I have replaced the mobo twice and it still isn't working, put in a new CPU and PSU as well as memory and nothing is working. It starts up, the fans come on the HDD Led light comes up but not the blue power button and then the monitor will power down then the fans just continue to blow. I AM STUMPEDED!!! It started out by hibernating then not coming out of hibernation that was 2 mobo ago. Thanks for any help or suggestions.


----------



## zx83 (Jan 30, 2008)

Hi, I was wondering, were you able to fix your motherboard problem? I have my friends gateway who is having the same exact problem as yours. I purchased a new cpu thinking it was shot but it was not that. I removed the motherbaord and replaced it but to no avail.
If you did solve this issue, can you please share the solution with me? Thanks.


----------



## olerowdy1 (Mar 9, 2008)

I also have this same problem that you are describing , I would appreciate any information that anyone could share on solving this issue


----------



## zx83 (Jan 30, 2008)

What I did was replace the board. I went to www.deal-stop.com and bought a re[lacement board and it worked fine after I replaced the board and the power supply.
Get a power supply tester, they are very cheap...around $15.00, when I teseted the power supply withthe tester, it came back faulty. The power supply had shorten out the original board.

Good luck.


----------



## olerowdy1 (Mar 9, 2008)

I was afraid of that , After I posted the request for info on the problem I then started reading posts on several forums and found it to be all too common with this motherboard . At the current cost of the replacement board , I have since opted to buy an asus aftermarket that uses the same CPU and ram and start over . I can afford to buy a case and a board for that price and not have to worry about a chance of the same expensive disaster from another FIC board :4-thatsba shame on gateway for using such boards ...... Thanks for your reply and time


----------



## rickst29 (Jun 30, 2008)

I know it's an old thread... but zx83 and olerowdy, did Microsoft allow the Gateway MCE license key to be used on the replacement motherboard?

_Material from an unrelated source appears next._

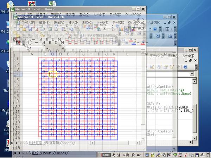The height and width of the screenshot is (158, 211).
Task: Click the AutoSum sigma icon in toolbar
Action: point(104,29)
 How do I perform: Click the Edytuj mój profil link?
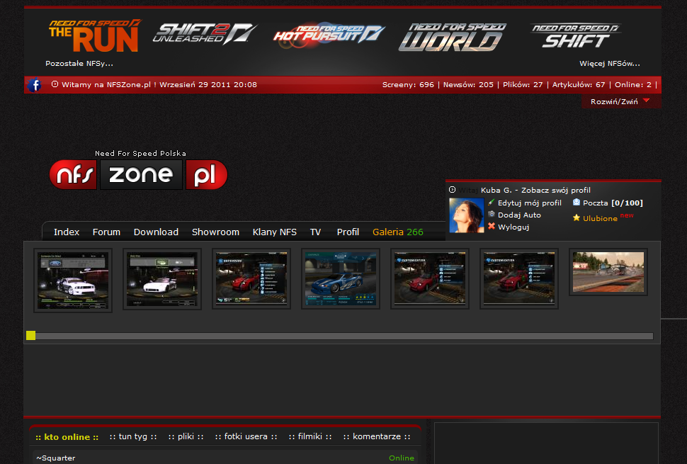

(zx83, if your MB was "genuine Gateway BIOS-ID, rather than FIC equivalent, or another brand, then my question doesn't apply.) There's a really nice "ABIT" with the same chipset and I/O connections, if my MB fries then I'd like to switch to that one.

The "Bestec" PSU is already gone, of course. That's got to be the first thing you do to ANY Gateway/Emachines computer, right after you've verified just once that the box works. (I used Antec EA-380 with active PFC.... a very high quality 80+ replacement.)


----------



## olerowdy1 (Mar 9, 2008)

I didn't have any problem with XP MCE , what they don't know wont hurt them . Its still somewhat the same computer I guess . I ended up using the processor and the ram and some cables that was pretty much it . The reason being , in case you haven't thought about it.......... The motherboard was a micro BTX and is even more odd than just that . Its a left facing motherboard meaning it mounts to the left side of the case , so its virtually impossible to build in your existing case .Thats the reason I didn't reuse the case . The board that zx83 purchased was $225 + shipping and is an original Gateway replacement . If you're content to run the risk on another stock board failure and looking for a fast and simple fix without having to reload anything , its the way to go . I don't think that I will be as likely to buy anything thats built in such a proprietary design the next time I look at a PC . More than likely I will only have custom built PCs from this point on . I hope I have been of help to you in some way .


----------



## opencase (Nov 17, 2008)

Bad power supply! How obvious thanks to rickst29. The Bestec 300W PSU failed a test. I replaced it with a spare Apollo with same specs and voila. Thanks to all.


----------